In the example above, you have full control over all masking function parameters including the estimated target location, i.e. via the Center slider in the GCC-NMF Masking Function panel. You can instead enable real-time localization by clicking the Enable Localization button and selecting a desired sliding window size for the GCC-PHAT localization. Smaller window sizes will track faster changes in source position but may switch to background noise during short pauses in the speech. Larger window sizes result in a more stable tracking for more slowly moving speakers.

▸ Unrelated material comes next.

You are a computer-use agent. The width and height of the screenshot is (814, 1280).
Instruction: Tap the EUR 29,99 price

We can use the -i flag to start GCC-NMF with an input example with a moving speaker:

$ python gccNMF/realtime/runRealtimeGCCNMF.py -i data/dev_A_1_2_3_4_mix.wav

Then, by clicking Enable Localization, you should see something like the screenshot below. The red trace in the GCC-PHAT Angular Spectrogram panel shows the history of the estimated source location. Also note that the Center parameter of the masking function is now disabled as it is controlled automatically by the online localization algorithm.

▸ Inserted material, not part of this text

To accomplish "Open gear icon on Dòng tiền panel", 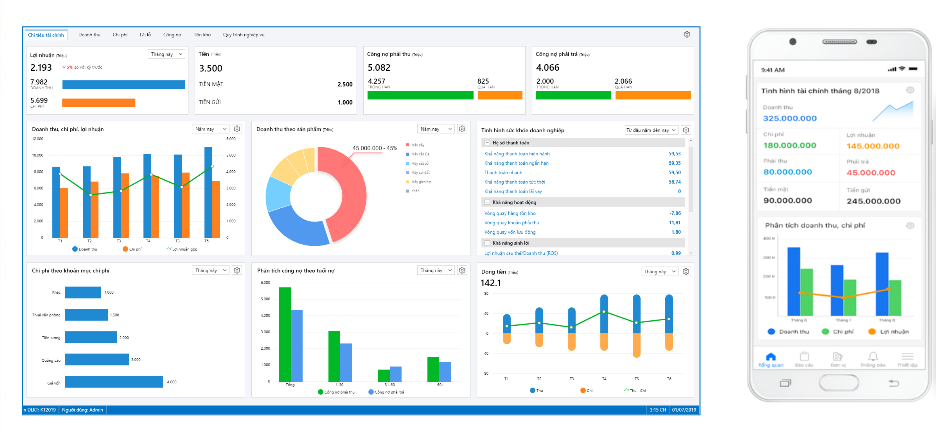I will (687, 270).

3. Real-time GCC-NMF: no GUI

Real-time GCC-NMF can also be run without the GUI, by passing the --no-gui as an argument on the command line:

$ python gccNMF/realtime/runRealtimeGCCNMF.py --no-gui

or programatically by instantiating the RealtimeGCCNMFNoGUI class instead of the RealtimeGCCNMF class we used above:


In [ ]:
from gccNMF.realtime.runRealtimeGCCNMF import RealtimeGCCNMFNoGUI
RealtimeGCCNMFNoGUI()
print('Done!')

4. Configuration parameters

Input and Config files

GCC-NMF parameters can be set via a configuration file, with a default config file generated as gccNMF.config at first launch. This config file can either be modified, or a new config file may be specified. The input wav file may also be specified in a similar manner.

The config and input file paths can either be specified with the following optional command line arguments,

$ python gccNMF/realtime/runRealtimeGCCNMF.py --input <path/to/wav/file> --config <path/to/config/file>

or programatically as,

RealtimeGCCNMF(audioPath='<path/to/wav/file>', configPath='<path/to/config/file>')

Help

$ python gccNMF/realtime/runRealtimeGCCNMF.py --help

usage: runRealtimeGCCNMF.py [-h] [-i INPUT] [-c CONFIG] [--no-gui]

Real-time GCC-NMF Speech Enhancement

optional arguments:

-h, --help
show this help message and exit

-i INPUT, --input INPUT
input wav file path

-c CONFIG, --config CONFIG
config file path

--no-gui
no user interface mode


In [ ]: